Friday, 9 August 2013: 2:15 PM
Multnomah (DoubleTree by Hilton Portland)
Brandon C. Bigelbach, University of North Dakota, Grand Forks, ND; and G. L. Mullendore, M. Starzec, and S. T. Jorgenson

It has been shown in several previous studies that there is a relationship between mesoscale storm type and deep convective mass transport characteristics. For example, a previous simulation study showed that a supercell storm transported significantly more tracers into the stratosphere than did a multicell storm in an environment with identical thermodynamic structure. We utilize the Weather Research and Forecasting (WRF) model (version 3.2.1) with chemistry to simulate mass transport during the convective season of 2007 in the U.S. Southern Great Plains at both convection-resolving scale (2 km) and at a scale requiring convective parameterization (18 km).
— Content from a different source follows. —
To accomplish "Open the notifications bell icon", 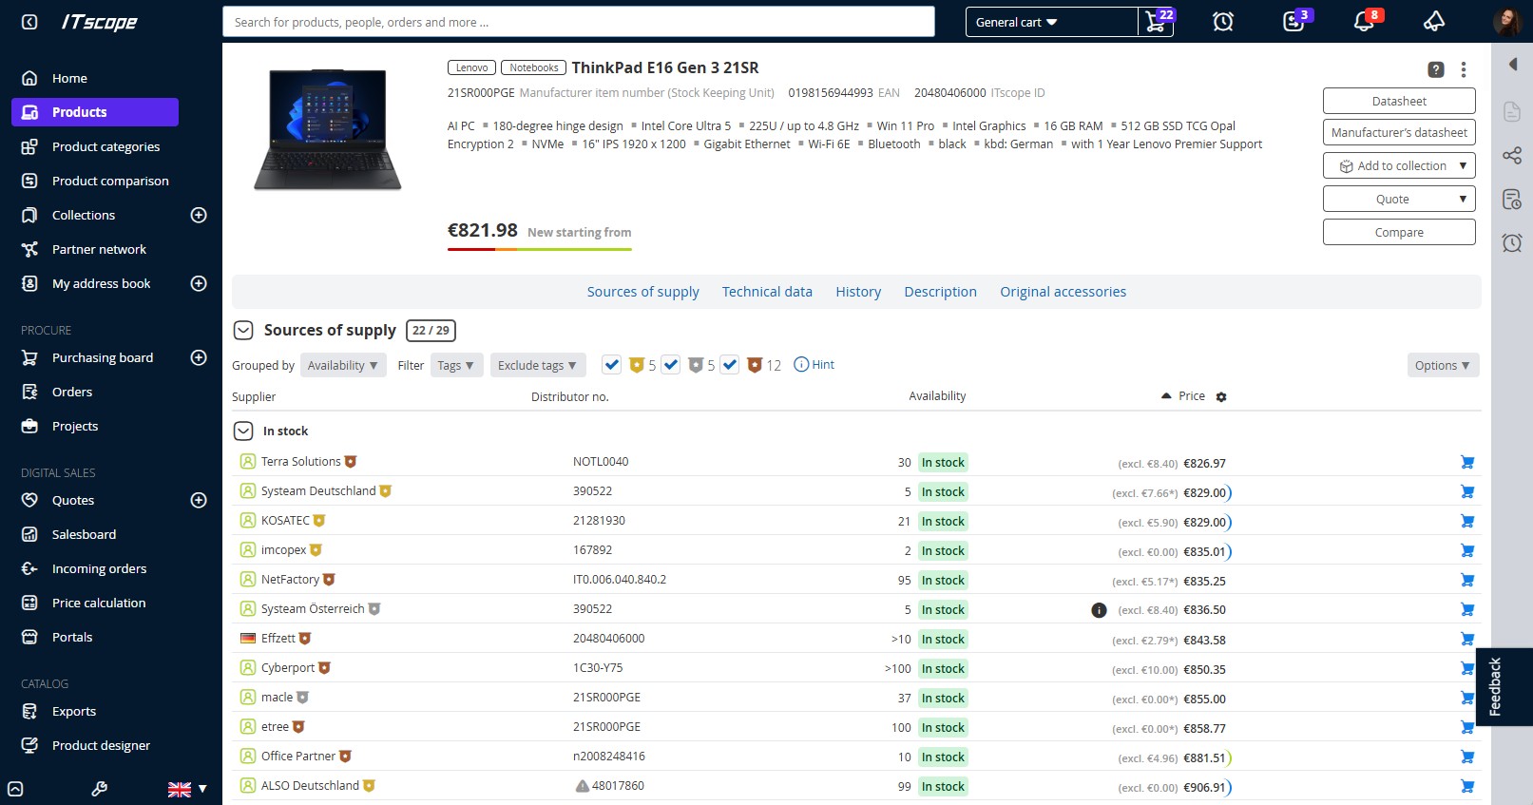I will coord(1364,22).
The storms that were resolved in the model were then classified using an object-based classification scheme. This classification scheme, which is based on schemes used in the mesoscale observational community, uses model-derived radar reflectivity (a function of precipitation hydrometeors) to classify storm type as either weak convection, quasi-isolated strong convection (QISC), mesoscale convective system (MCS), or linear MCS.

This study focuses on examining the differences between the QISC and MCS regimes. Differences are determined by investigation of two transport parameters: the level of maximum detrainment (LMD) and the magnitude of newly transport mass. Based on total transport over the entire region, results have shown that there are some significant differences between regimes. The LMD is significantly higher in the MCS regime than in the QISC regime in July, but the LMD is very similar in the two regimes in May. Conversely, the magnitude of newly transported mass in the MCS and QISC is very similar in July, but significantly different in May. Storm and environmental characteristics that explain these differences will be discussed.